** Exercise aim **
Pull out each line in the items below that contains the word "login", matching its case, and copy those lines.

==== Data supplied ====

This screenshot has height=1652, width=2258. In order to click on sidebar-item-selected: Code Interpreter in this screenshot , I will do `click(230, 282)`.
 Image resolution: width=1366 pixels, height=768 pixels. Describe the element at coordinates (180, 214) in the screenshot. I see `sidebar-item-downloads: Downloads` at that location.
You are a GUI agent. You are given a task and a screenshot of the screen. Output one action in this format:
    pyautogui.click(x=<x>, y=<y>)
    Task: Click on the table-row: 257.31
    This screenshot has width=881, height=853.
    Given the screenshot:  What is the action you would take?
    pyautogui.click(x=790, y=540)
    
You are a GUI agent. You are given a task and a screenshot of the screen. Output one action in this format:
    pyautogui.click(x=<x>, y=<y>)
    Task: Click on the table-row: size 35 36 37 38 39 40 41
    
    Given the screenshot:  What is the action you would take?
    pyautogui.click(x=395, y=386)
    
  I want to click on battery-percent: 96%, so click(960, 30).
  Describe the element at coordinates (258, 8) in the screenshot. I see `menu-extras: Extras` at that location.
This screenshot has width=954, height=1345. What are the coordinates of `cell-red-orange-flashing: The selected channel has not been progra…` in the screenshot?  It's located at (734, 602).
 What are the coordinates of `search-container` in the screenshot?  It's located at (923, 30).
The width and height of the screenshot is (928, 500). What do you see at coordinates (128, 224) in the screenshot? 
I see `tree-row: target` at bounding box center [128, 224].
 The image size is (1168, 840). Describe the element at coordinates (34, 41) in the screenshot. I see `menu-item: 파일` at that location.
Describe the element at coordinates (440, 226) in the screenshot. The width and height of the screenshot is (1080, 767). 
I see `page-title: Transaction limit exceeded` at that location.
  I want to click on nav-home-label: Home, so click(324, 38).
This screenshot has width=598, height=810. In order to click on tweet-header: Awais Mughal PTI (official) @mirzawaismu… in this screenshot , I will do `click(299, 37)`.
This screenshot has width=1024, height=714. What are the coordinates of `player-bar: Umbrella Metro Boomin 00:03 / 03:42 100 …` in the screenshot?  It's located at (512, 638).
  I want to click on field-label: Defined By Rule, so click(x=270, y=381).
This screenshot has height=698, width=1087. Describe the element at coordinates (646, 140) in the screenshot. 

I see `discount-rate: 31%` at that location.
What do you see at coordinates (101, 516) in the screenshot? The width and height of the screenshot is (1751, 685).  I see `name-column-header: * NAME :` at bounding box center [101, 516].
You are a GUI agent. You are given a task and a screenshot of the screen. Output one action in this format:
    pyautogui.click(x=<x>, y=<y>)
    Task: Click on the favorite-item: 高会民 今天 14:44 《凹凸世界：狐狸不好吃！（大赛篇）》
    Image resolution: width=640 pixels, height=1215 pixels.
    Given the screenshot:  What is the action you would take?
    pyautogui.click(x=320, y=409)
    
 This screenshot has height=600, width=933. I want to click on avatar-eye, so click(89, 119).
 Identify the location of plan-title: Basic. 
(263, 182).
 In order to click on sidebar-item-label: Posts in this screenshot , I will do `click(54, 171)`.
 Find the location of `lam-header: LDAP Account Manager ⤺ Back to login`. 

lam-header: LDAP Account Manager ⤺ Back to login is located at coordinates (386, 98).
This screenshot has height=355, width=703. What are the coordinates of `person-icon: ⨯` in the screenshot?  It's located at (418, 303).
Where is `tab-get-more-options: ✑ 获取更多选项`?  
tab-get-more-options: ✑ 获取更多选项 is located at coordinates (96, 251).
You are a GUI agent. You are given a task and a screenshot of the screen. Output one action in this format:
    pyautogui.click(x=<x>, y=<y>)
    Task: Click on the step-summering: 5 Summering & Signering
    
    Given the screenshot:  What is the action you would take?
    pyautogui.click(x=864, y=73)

====

** The completed task **
 Find the location of `lam-header: LDAP Account Manager ⤺ Back to login`. 
lam-header: LDAP Account Manager ⤺ Back to login is located at coordinates (386, 98).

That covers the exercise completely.